We have lived at Strawberry Hill for 46 years since 1970. The property is about 2.5kms east of Saasveld and our road to town passes south of the entrance gates of the campus of NMMU. On Friday our destination was Woodifield, a magnificent property just opposite the Saasveld gates.

As we reached the top of the hill, we were met with billowing black smoke, the acrid smell of burning rubber and a number of students blocking the way into the University. Frustrated lecturers and students were unable to get in or out. It was a first in all the years that we have lived here and it’s a sorry sight. I am not going to comment on the wrongs and rights of it, but if our government wasted less money, University fees would be affordable for all the students. It is all very depressing and there doesn’t seem to be an end to it.

From last week’s Reportback – We have had a request from Lize and the Red List. She says, “I was at Kew in May and Dr Paul Wilkin, Dioscorea expert, said that he is very concerned about Dioscorea burchellii. He’s been in the field looking for it, but found most of its habitat lost to timber plantations and the rest very degraded. So I am uplisting this species to Vulnerable (current status LC), and Paul asked if you could please look out for it in the field.” One of the probable sites is fairly close to us at Woodifield opposite Saasveld, so that is what we are likely be doing for Friday’s field trip.” Some research in Cape Plants produced this information, “Perennial vine with branched tuber, stems twisting to the left, ribbed and warty, to 2 m. Leaves lanceolate to sagittate. Male flowers in nodding racemes, female flowers in nodding spikes, cream. Apr.--June. Damp sandstone slopes, SE (George to Humansdorp).” Johan Baard sent some pictures and some info on leaf size. He found it near Plett and that is the only sighting since 1964. So armed with that info, we decided to explore Woodifield, which features as one of the historical sites for Dioscorea burchellii.

Both Edward and Bruce Jackson were very helpful and permission was granted to hunt for the plant. They are the owners of Woodifield. Until you start looking for vines, you don’t realise how many there are on the forest fringes. We decided to do a “Kringe in die Bos” circuit of the top of Woodifield to hunt for Fynbos Islands in between the forest, extensive grasslands and some plantations. And the vines came thick and fast. Lauridia tetragona, Secamone alpine, Asparagus asparagoides, various Senecios and Rhoicissus all caused flickers of hope. However, none of them had “stems twisting to the left or warty stems”. So for the moment, the plant is proving elusive, but we have no intention of giving up. We are optimistic that we will find it ITFOT. Once we’ve seen it, our chances of finding it again are greatly improved. Despite our lack of success, we had a very pleasant morning. Woodifield has spectacular, panoramic views of Cradock and George Peaks and to the south you can see the sea. There are numerous tracks on the farm, including a newly opened cycle track. Preparations are underway for a run/cycle adventure event in the near future.

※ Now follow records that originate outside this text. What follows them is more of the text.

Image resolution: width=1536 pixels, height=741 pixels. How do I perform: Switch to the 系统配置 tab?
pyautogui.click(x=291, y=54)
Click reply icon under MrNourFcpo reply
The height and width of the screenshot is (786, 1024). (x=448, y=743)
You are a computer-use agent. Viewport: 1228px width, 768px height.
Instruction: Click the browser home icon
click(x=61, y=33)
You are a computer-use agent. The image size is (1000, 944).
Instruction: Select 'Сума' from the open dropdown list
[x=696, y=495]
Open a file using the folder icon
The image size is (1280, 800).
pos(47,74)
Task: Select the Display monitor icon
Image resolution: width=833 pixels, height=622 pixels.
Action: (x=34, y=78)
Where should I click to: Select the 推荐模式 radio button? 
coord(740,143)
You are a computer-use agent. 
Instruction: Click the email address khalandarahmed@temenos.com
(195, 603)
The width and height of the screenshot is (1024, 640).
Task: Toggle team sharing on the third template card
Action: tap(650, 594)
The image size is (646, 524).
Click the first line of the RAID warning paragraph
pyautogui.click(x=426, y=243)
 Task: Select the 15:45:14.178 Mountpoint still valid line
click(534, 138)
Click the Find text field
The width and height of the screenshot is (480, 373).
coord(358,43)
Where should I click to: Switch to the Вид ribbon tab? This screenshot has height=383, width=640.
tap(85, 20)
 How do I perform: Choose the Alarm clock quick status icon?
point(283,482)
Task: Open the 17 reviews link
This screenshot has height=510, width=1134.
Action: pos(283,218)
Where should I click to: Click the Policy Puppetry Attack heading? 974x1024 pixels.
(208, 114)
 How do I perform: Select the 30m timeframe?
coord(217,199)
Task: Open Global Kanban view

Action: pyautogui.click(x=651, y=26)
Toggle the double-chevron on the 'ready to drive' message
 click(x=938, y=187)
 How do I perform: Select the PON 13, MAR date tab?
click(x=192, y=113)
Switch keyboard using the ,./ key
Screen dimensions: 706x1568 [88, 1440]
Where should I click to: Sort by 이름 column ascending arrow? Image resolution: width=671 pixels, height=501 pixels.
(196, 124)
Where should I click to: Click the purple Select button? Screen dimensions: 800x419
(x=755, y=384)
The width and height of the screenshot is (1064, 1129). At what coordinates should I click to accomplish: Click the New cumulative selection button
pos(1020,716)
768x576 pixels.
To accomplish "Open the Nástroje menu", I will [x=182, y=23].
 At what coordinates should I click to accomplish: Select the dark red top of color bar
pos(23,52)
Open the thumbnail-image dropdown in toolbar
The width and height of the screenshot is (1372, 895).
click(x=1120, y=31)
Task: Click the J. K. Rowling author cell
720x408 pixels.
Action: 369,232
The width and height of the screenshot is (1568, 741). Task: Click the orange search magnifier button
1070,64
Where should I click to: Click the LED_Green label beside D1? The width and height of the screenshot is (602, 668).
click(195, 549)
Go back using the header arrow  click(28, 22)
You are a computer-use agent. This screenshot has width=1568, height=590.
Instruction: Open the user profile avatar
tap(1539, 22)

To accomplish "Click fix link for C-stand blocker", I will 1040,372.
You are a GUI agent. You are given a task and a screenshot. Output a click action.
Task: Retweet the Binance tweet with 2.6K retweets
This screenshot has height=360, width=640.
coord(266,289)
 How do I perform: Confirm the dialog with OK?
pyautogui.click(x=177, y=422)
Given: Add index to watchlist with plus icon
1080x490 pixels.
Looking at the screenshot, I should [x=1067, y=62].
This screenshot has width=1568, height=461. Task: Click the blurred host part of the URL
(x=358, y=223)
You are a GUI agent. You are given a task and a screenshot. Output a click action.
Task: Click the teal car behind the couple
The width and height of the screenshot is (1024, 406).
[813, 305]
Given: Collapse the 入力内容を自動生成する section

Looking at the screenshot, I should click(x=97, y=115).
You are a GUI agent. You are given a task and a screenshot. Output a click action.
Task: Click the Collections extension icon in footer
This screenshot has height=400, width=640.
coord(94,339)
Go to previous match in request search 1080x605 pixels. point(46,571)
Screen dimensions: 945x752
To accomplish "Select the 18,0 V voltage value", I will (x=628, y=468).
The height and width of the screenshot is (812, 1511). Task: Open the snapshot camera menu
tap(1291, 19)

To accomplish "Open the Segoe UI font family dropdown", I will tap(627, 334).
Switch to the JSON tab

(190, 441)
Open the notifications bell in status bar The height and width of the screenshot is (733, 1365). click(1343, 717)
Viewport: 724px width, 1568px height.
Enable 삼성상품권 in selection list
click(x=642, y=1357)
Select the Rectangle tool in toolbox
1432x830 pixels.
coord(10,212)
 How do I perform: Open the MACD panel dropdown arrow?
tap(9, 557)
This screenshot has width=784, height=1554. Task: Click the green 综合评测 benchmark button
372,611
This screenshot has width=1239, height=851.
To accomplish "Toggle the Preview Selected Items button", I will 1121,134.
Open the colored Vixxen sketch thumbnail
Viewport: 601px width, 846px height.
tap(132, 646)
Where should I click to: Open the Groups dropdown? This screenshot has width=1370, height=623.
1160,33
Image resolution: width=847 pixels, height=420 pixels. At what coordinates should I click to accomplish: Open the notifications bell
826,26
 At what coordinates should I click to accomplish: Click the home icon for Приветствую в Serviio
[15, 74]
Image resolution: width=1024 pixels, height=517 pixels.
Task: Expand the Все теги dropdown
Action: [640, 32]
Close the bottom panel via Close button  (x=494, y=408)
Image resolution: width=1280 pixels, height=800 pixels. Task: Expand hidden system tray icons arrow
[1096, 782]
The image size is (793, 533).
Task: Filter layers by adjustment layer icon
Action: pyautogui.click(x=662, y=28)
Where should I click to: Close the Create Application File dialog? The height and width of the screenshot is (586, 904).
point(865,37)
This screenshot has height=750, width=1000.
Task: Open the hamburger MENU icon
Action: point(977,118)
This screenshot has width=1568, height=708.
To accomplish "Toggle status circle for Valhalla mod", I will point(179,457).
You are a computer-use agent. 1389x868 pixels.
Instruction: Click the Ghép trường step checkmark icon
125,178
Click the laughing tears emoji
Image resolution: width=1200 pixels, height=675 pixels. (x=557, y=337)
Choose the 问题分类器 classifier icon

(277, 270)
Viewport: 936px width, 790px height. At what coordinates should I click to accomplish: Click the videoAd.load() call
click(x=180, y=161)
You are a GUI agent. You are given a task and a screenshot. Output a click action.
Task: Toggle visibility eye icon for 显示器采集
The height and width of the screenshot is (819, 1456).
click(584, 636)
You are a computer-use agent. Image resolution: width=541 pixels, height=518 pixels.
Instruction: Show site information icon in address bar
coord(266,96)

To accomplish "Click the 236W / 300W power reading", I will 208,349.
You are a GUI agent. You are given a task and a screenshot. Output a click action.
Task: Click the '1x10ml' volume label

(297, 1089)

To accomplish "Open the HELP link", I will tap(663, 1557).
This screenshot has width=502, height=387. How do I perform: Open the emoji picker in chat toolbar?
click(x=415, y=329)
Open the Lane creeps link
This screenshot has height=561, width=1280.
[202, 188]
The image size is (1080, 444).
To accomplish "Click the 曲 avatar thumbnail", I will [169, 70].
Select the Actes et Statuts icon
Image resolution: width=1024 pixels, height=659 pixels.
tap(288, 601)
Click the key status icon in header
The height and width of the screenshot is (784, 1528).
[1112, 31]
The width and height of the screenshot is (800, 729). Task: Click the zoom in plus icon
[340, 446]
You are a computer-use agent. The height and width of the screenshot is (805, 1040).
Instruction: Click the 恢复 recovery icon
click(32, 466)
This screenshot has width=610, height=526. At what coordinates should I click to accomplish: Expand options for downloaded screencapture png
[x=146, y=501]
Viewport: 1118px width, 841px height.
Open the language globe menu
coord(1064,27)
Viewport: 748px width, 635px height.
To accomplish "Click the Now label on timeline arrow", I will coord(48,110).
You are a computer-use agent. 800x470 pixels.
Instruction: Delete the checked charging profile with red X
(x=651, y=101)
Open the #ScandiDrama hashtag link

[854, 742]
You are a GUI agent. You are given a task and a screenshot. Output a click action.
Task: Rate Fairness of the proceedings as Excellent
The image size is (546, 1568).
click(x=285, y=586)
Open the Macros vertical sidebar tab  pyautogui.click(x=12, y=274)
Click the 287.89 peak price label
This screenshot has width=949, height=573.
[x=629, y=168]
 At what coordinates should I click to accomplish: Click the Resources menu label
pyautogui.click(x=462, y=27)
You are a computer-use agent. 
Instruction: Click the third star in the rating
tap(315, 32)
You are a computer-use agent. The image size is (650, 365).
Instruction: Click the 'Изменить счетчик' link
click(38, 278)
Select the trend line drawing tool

But what is a field trip without some drama? For once, the Buchu Bus was not involved, which makes a nice change. It was about 1km from home that Jen missed her car keys. There was consternation all round and we were hoping to find that she’d dropped them close to the vehicles. It would have been very difficult to retrace our steps exactly. Fortunately, one of the students that lodge at Woodfield had picked them up at the first gate that we climbed over. This was a huge relief and a salutary lesson that car keys need to be very safely stowed.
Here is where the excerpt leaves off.